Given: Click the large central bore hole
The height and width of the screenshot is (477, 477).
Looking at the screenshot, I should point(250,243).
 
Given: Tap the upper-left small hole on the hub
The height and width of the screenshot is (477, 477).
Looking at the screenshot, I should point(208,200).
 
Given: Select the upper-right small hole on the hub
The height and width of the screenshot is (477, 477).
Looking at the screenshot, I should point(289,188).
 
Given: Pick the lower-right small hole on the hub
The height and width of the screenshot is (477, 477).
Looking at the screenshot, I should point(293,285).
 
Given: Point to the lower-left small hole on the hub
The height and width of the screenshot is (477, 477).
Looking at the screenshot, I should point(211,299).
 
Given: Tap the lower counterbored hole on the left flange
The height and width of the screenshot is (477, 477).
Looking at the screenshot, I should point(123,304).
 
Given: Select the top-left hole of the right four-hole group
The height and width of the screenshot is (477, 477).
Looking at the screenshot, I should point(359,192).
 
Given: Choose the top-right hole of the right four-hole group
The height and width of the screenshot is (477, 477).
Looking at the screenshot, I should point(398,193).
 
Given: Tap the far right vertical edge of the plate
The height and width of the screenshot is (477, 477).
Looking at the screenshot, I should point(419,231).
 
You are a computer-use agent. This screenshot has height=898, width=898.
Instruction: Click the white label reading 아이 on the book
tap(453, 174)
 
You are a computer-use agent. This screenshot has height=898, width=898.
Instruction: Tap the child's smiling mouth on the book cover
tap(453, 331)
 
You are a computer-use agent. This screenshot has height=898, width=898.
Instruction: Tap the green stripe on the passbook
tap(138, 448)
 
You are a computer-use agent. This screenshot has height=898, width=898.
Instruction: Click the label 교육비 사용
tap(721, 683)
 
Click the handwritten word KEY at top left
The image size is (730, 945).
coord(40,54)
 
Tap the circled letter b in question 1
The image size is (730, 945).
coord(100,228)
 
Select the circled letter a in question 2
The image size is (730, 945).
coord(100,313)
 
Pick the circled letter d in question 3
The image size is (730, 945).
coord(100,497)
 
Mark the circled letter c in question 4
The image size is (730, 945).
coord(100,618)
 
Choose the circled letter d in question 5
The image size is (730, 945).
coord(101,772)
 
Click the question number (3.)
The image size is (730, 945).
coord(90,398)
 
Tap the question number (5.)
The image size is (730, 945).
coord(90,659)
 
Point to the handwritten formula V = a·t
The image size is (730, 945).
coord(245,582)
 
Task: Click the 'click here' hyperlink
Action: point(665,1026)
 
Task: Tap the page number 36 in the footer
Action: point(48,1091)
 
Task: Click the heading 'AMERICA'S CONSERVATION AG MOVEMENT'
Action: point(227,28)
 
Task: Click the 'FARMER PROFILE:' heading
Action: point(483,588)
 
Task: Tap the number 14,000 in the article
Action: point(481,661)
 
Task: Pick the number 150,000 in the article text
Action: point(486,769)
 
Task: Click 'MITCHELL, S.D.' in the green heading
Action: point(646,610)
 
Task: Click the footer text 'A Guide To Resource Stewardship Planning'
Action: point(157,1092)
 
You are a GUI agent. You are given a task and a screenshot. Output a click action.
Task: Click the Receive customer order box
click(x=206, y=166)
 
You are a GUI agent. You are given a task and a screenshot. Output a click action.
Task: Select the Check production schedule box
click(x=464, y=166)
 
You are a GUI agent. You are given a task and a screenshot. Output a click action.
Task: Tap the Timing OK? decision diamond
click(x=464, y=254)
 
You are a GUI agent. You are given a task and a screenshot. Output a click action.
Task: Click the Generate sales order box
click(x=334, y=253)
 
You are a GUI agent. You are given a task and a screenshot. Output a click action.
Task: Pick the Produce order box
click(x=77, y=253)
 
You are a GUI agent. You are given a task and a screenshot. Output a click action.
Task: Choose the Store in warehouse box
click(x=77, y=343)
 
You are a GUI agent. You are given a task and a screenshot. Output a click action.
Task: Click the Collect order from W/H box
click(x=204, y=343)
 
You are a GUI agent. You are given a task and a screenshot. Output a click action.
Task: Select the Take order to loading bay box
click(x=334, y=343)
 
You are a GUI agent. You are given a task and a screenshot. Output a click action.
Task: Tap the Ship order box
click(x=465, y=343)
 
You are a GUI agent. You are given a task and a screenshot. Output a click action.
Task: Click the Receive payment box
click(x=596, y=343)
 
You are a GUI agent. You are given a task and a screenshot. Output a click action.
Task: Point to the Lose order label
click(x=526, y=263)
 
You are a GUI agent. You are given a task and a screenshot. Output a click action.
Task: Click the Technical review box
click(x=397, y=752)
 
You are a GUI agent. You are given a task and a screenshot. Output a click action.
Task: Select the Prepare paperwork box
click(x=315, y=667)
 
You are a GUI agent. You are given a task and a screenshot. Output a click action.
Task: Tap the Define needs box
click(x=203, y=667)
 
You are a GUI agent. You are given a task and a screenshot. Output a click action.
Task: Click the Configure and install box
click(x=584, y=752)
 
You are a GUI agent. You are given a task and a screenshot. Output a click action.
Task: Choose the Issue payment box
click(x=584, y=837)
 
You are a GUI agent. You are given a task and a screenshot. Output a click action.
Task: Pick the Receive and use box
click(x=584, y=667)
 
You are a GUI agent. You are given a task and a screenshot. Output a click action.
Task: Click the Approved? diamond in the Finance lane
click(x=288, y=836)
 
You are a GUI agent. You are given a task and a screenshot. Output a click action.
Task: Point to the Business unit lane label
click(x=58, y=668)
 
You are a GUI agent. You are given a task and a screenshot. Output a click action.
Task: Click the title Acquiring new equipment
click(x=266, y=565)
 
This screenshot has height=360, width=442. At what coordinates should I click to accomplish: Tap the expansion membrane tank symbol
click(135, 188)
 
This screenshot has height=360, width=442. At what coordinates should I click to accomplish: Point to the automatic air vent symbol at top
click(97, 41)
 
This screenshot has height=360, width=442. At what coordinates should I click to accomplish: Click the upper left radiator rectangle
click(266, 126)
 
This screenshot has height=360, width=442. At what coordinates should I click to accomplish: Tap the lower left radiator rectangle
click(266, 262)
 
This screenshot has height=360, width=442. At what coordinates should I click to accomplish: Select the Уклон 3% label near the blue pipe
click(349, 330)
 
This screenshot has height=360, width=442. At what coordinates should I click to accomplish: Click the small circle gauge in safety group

▬▬▬▬▬▬▬▬▬▬

**WORK TO BE COMPLETED**
How many lines in the material contain the word "hole"? Reply with the number alone.

**EXERCISE ANSWER**
8